Creating Collection Boundaries

Creating Collection Boundaries
If you are collecting flags on stamps, you can easily pick out the red-white-and-blue U.S. flag. The U.S. has issued dozens of stamps depicting our glorious flag. As such, anytime you see a U.S. stamp with the familiar symbol, you will likely add this stamp to your collection. Most U.S. stamps depicting the U.S. flag shows the flag as a major part of the stamp’s design. Much as the U.S. has many stamp issues depicting its flag, nearly every other country does the same thing.

You can collect stamps featuring flags in many different ways. You may look for a single flag on as man stamps as possible. Or you could collect as many stamps showing flags as you can find . This not buck passing; it is a personalization of your stamp collection. Of course flags aren’t the only thing featured on a stamp. There is an almost infinite number of things featured on stamps.

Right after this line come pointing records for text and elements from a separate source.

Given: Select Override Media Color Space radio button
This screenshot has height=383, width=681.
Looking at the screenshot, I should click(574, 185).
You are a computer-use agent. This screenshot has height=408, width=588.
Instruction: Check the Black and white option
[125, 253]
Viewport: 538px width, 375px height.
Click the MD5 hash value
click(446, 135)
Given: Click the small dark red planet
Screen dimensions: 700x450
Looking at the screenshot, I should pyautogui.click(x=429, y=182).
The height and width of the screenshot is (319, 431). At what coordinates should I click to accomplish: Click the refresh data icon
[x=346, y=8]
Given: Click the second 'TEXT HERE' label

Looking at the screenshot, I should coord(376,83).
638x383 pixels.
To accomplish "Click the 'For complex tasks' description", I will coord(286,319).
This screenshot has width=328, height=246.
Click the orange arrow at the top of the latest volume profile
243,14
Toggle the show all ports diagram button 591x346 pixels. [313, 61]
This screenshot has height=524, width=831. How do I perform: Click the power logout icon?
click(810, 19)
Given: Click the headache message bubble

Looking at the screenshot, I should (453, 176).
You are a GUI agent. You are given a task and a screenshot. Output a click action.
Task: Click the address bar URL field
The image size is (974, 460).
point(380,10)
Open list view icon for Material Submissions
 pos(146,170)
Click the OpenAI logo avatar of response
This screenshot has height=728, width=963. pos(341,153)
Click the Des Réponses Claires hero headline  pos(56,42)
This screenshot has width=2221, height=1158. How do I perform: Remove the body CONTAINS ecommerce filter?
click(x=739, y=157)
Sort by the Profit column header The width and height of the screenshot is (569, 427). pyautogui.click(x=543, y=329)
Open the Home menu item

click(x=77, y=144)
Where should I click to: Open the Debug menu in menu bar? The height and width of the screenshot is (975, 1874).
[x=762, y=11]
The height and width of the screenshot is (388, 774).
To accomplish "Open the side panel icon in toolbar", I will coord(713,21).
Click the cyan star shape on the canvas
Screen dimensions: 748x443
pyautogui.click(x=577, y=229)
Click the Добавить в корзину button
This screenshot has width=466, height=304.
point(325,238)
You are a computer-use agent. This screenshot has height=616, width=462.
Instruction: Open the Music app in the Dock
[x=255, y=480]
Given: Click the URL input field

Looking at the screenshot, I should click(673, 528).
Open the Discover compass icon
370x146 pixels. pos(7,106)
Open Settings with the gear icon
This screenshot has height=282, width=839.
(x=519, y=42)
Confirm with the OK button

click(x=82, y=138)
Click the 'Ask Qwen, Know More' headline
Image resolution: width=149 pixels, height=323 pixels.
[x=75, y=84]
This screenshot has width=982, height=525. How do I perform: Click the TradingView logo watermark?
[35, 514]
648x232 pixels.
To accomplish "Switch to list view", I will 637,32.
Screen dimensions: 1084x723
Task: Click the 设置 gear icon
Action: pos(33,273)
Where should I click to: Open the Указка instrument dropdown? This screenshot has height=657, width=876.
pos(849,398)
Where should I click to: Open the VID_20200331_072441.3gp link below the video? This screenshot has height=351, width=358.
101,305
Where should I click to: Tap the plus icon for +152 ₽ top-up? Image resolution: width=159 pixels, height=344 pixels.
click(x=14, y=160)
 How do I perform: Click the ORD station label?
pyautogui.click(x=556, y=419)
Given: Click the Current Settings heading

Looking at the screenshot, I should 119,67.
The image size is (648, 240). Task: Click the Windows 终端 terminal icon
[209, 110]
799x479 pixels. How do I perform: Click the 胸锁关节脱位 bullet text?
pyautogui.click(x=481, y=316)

Consider some stamps that feature a ship with a flying flag. Imagine that the flag is in the shadows and cannot be made out even with a magnifying device. Would this stamp meet your requirements to add to your flag stamps collection? Only you can answer this question. You have to develop your own criteria on what constitutes a proper stamp for your own collection. No one else can determine this for you. Here are some ideas to help you out:
• Seek stamps where your topic dominates the design.
• Broaden your scope to include stamps where anything meeting your topic is easily identifiable.
• Include logic in your collection, thus collecting stamps that contain a topical item, unidentifiable by sight but identifiable on the basis of some external factor. For example, if a ship on a stamp is identified as British, the flag flying from the ship “must” be a British flag.

Some topical collectors only save those stamps where their topic dominates the stamp design. Others collect those stamps where the topic is prominent which also includes dominant. Other collector, knowing their research that the tiny item fits their topic, collect those stamps that feature a diminutive version of the topic.

Remember there really are no strict rules on how to set up your collection by whatever theme, topic, or other idea you desire. Yes there are some particular rules on how to take care of your stamps, if you expect to keep them in the best condition possible. As stamps are made from paper, the only thing they can do for certain is to deteriorate over time, and that depends on how the stamps are preserved.